Potential applications of this technology:
- Image recognition and classification: The self-attention method can be used to enhance the performance of image recognition and classification algorithms by improving the focus on relevant features within the image.
- Natural language processing: This method can also be applied to analyze and process textual data, improving the understanding and interpretation of natural language.
- Video analysis: The self-attention technique can be utilized to analyze and extract meaningful information from video data, enabling applications such as video summarization and object tracking.
Problems solved by this technology:
- Enhanced feature extraction: The self-attention method helps to identify and focus on important features within the input data, improving the accuracy and efficiency of various tasks.
- Handling complex and high-dimensional data: By utilizing 3D feature maps and projections, this method can effectively process and analyze complex and high-dimensional data, such as images and videos.
Benefits of this technology:
- Improved accuracy: The self-attention method allows for better identification and understanding of important features, leading to improved accuracy in various applications.
- Efficient processing: By focusing on relevant features, this method reduces the computational burden and improves the efficiency of data processing tasks.
- Versatility: The self-attention technique can be applied to various domains and types of data, making it a versatile tool for different applications.

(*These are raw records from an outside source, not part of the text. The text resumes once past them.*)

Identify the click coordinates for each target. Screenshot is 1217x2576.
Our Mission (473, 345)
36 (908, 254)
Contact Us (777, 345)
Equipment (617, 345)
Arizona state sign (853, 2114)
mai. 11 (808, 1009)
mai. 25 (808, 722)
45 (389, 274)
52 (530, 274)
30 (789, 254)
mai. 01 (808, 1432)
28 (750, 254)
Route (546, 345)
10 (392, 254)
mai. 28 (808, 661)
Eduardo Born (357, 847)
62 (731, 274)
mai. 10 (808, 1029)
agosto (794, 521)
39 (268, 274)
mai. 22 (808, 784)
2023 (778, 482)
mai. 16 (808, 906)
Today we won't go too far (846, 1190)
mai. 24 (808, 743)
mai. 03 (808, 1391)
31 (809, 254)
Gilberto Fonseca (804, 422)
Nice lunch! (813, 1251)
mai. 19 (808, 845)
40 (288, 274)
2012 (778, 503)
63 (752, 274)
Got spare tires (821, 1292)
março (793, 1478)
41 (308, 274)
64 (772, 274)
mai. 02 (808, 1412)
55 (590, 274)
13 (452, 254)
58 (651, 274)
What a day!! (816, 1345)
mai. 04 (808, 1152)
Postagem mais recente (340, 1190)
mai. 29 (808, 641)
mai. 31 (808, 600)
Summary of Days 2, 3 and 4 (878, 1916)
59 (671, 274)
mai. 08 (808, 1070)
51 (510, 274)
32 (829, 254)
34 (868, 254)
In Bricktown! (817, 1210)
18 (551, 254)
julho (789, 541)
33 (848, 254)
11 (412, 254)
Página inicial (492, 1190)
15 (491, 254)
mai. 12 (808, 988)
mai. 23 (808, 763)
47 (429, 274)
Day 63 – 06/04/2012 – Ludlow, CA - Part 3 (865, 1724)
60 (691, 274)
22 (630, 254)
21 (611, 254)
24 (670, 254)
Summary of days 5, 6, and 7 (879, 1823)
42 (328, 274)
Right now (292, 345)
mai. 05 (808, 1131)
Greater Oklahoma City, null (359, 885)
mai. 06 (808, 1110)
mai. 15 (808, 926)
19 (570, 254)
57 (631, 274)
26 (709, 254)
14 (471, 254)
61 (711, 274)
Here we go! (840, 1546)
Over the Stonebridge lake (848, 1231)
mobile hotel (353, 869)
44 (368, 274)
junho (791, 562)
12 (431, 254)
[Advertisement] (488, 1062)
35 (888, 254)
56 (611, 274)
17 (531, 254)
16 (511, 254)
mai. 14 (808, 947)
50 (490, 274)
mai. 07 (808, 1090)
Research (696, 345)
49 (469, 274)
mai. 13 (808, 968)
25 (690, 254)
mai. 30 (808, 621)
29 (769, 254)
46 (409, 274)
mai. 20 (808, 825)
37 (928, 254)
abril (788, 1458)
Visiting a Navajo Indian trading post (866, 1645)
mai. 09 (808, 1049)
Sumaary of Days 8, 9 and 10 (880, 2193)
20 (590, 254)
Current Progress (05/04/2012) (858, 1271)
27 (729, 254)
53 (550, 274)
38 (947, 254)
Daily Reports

Original Abstract Submitted
A method with self-attention includes: obtaining a three-dimensional (3D) feature map; generating 3D query data and 3D key data by performing a convolution operation based on the 3D feature map; generating two-dimensional (2D) vertical data based on a vertical projection of the 3D query data and the 3D key data; generating 2D horizontal data based on a horizontal projection of the 3D query data and the 3D key data; determining an intermediate attention result through a multiplication based on the 2D vertical data and the 2D horizontal data; and determining a final attention result through a multiplication based on the intermediate attention result and the 3D feature map.